Development of long-life organic electrode expedites commercialization of next-generation secondary batteries

A research team, led by Dr. Hosun Shin from the Interdisciplinary Materials Measurement Institute at the Korea Research Institute of Standards and Science and Professor Jae Yong Song's team from the Department of Semiconductor Engineering at Pohang University of Science and Technology has developed a long-life organic electrode that has potential to expedite the commercialization of next-generation secondary batteries.

Electrodes in lithium-ion secondary batteries, commonly used in electric vehicles and other applications, predominantly comprise inorganic materials such as nickel, cobalt, manganese, and aluminum. These mineral resources have limited reserves, and their supply can become unstable depending on the international geopolitical situation.

Organic-based electrodes are considered a key technology for next-generation secondary batteries, capable of addressing the aforementioned drawbacks. Organic materials can be synthesized in large quantities, offering excellent cost competitiveness compared to inorganic materials, which require the mining of finite resources. Additionally, they have the advantage of being lightweight and flexible in relation to their capacity.

However, organic electrodes easily dissolve in the electrolyte solution within the battery when ionized during charging and discharging, leading to the rapid degradation of the battery's lifespan. To address this issue, a solution involving the chemical optimization of the structure of organic molecules was proposed. Its complicated process and low yield, however, render it impractical as an alternative.

The long-life organic electrode developed by the KRISS-POSTECH joint research team has significantly enhanced the lifespan of batteries using nano-composite materials. Its key advantage lies in the production method; being produced by physical mixing makes it more practical for commercialization than previously proposed chemical approaches.

The key to this technology is the fabrication of the nanocomposite material. Among the candidate materials for the organic electrodes, the research team chose DMPZ, a material with high energy density, and PTCDA, a material with excellent electrochemical stability. The research team carried out an experiment with this composite made by cryo-milling, and the results showed that the mutual charge transfer of the two materials helped maintain an electrically neutral state.

Approximately 90% of the initial capacity was retained after 650 cycles of charge and discharge, and outstanding performance was observed even during high-speed charging and discharging. On the other hand, the DMPZ-only electrode exhibited a 20% decrease in lifespan within the first five charge and discharge cycles.

Furthermore, the research team has successfully developed a pouch-type battery using the long-life organic electrode, demonstrating the potential contribution of their work to the commercialization of flexible lithium secondary batteries.

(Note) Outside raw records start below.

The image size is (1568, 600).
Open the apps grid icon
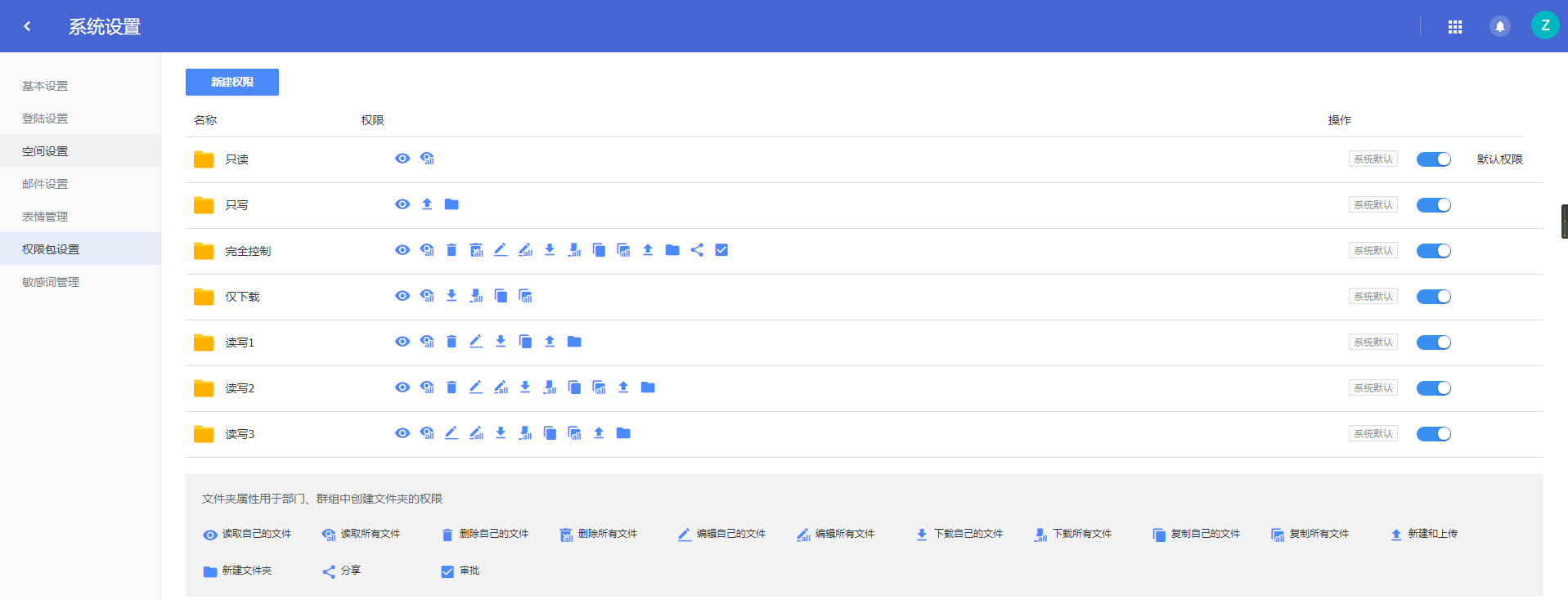pos(1455,27)
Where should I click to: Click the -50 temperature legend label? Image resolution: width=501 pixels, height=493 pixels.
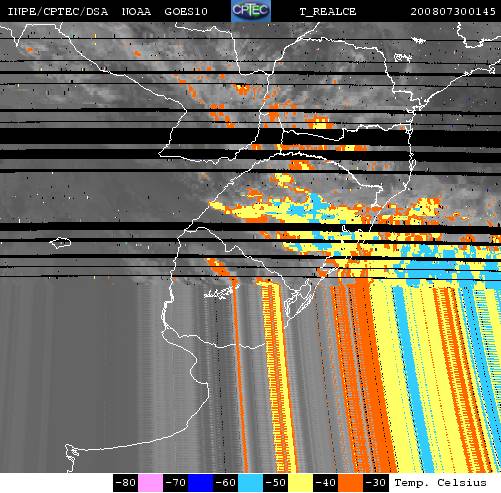click(275, 483)
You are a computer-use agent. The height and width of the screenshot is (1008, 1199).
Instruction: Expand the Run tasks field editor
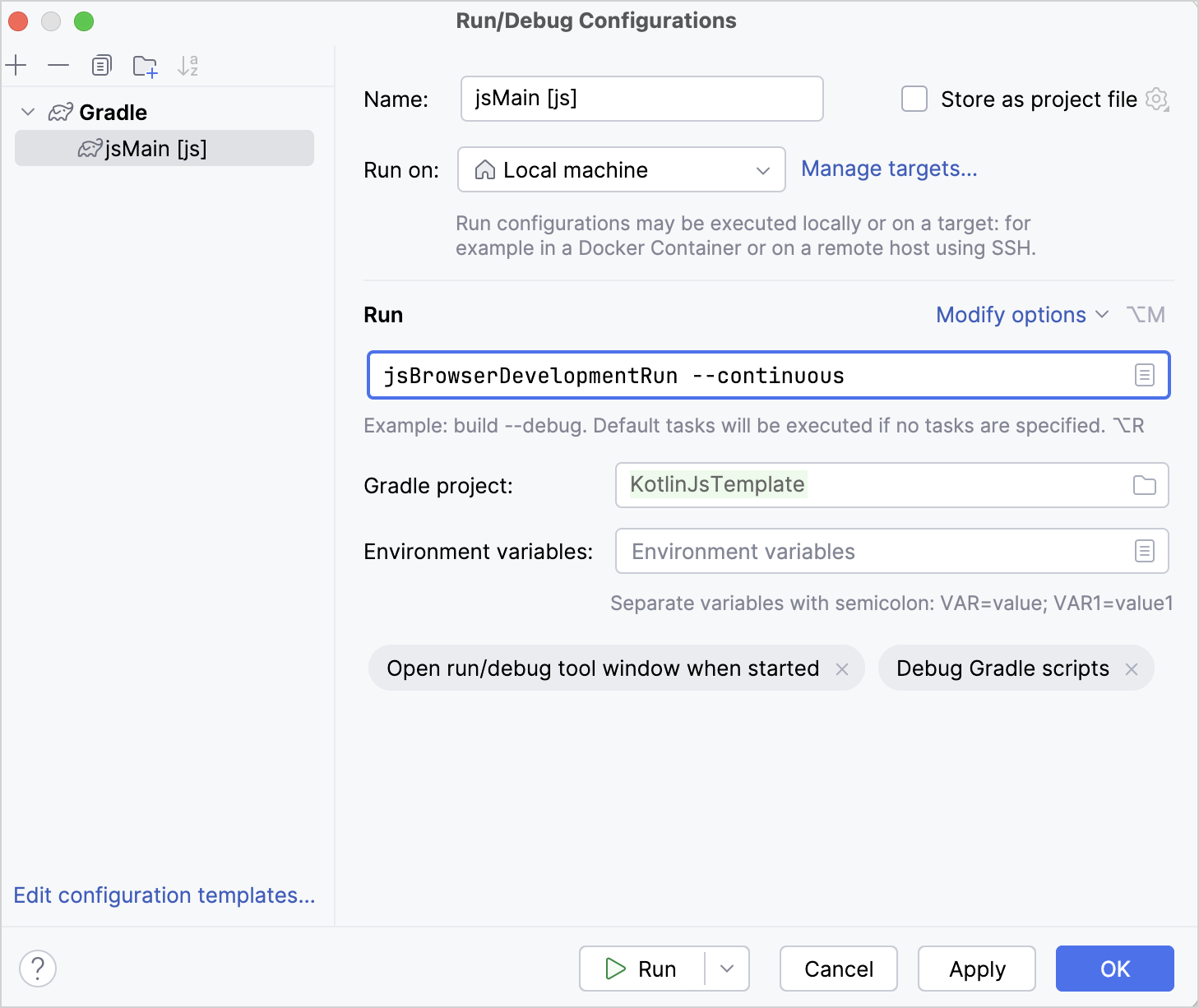coord(1145,375)
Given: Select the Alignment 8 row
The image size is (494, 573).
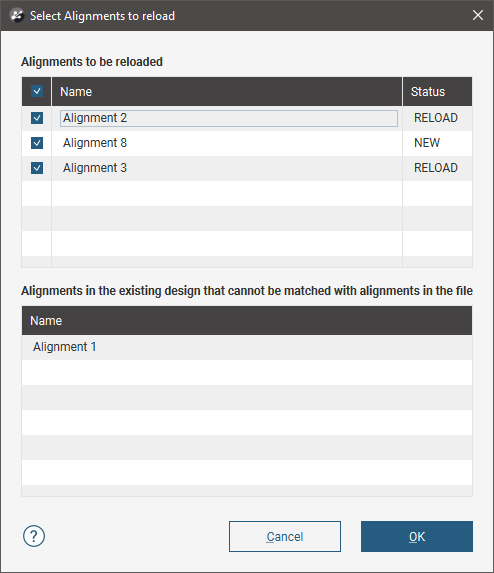Looking at the screenshot, I should tap(247, 143).
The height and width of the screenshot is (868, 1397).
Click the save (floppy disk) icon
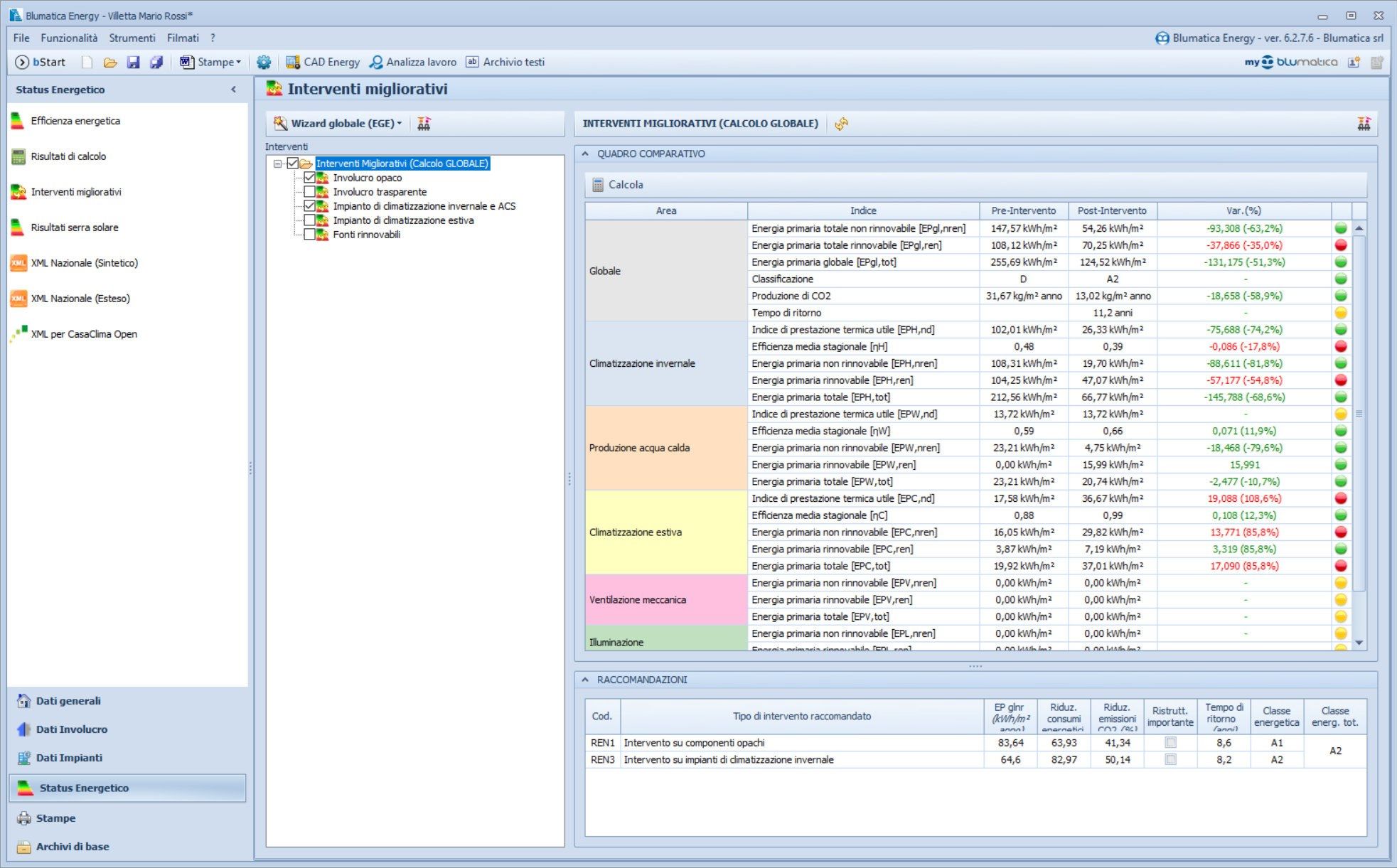133,62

In addition to its application to secondary batteries, this new achievement can contribute to various fields, for example, water electrolysis and gas sensors, by enhancing the electrochemical stability and lifespan of organic-based electrodes.

Dr. Hosun Shin, the leader of the KRISS Smart Devices Team, stated, "For a successful transition to green energy, it is crucial to drive innovation in materials to surpass the limitations of existing secondary batteries. We anticipate that our work will expedite the commercialization of next-generation secondary batteries and encourage future research on organic electrodes across various fields."

The study is published in the journal Energy Storage Materials.